PROBLEM DESCRIPTION — Write out the lines of the material below exactly, beginning at the line with "Instruction: Select the Name column header" and stopping after the line with "The width and height of the screenshot is (520, 441).", and leave out the pictures.

AVAILABLE DATA —
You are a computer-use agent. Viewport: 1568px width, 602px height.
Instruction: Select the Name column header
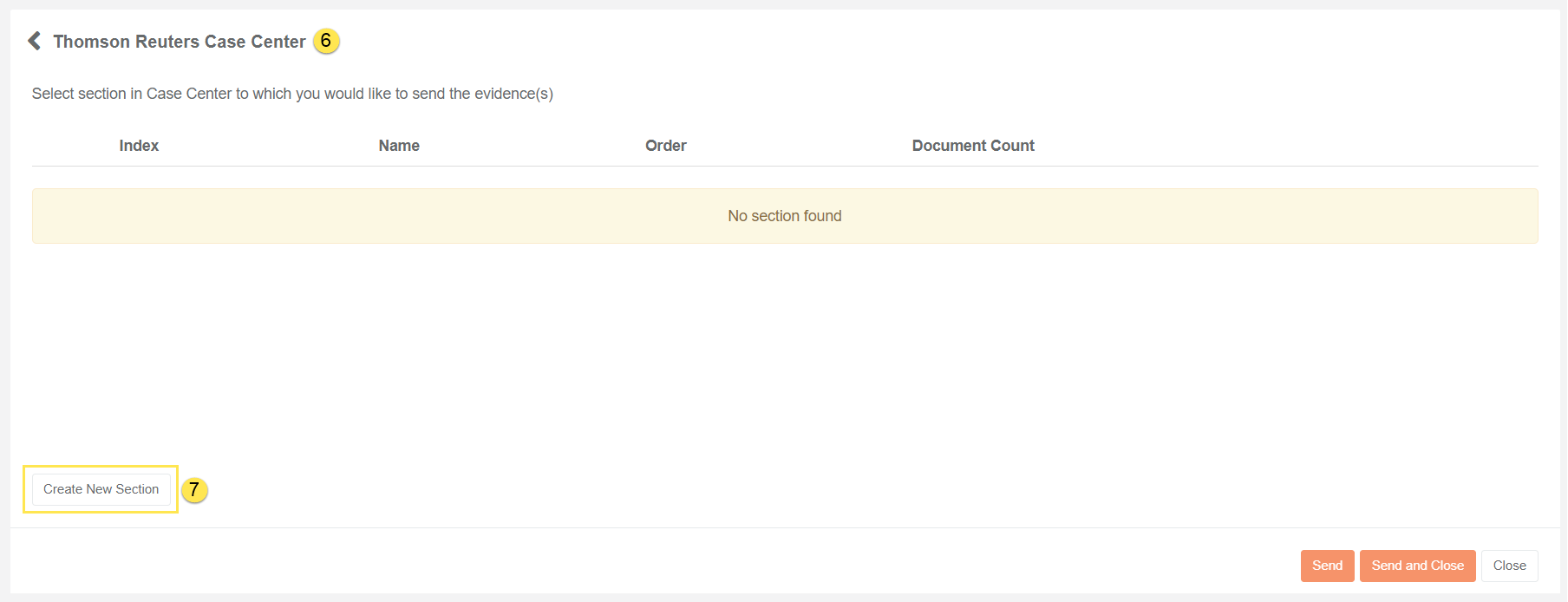pos(399,146)
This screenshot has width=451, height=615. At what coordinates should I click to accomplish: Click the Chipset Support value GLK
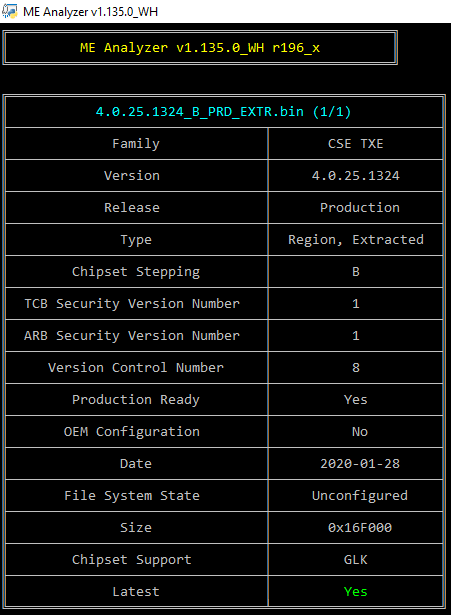356,560
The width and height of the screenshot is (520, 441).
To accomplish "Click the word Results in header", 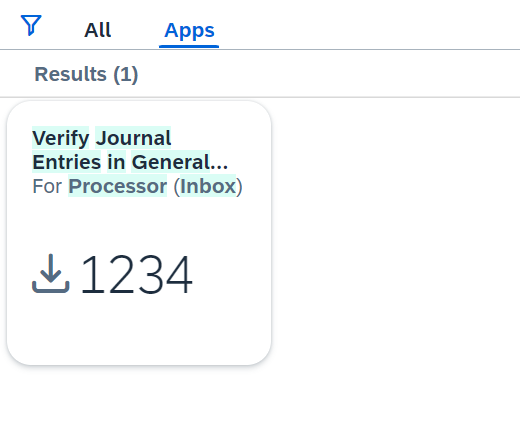I will tap(71, 74).
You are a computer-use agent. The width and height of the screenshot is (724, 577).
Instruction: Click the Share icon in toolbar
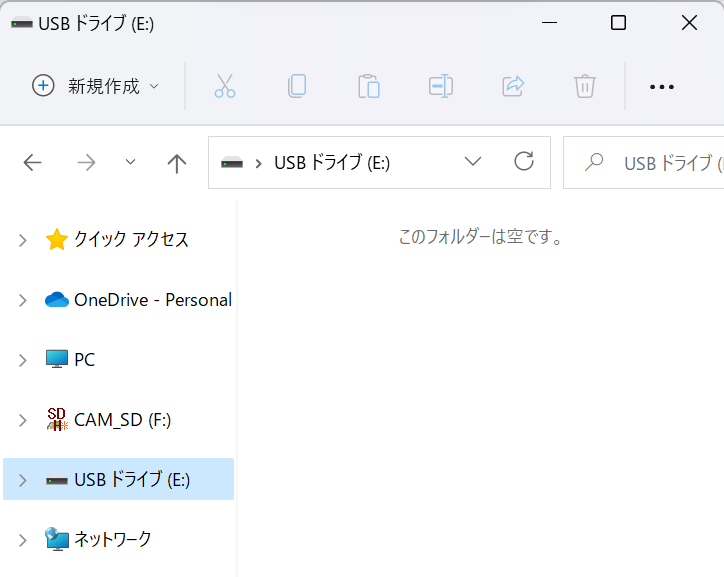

ANSWER SPACE —
Instruction: Select the Name column header
pos(399,146)
This screenshot has width=451, height=615. At what coordinates should I click to accomplish: Click the Chipset Support value GLK
356,560
The width and height of the screenshot is (520, 441).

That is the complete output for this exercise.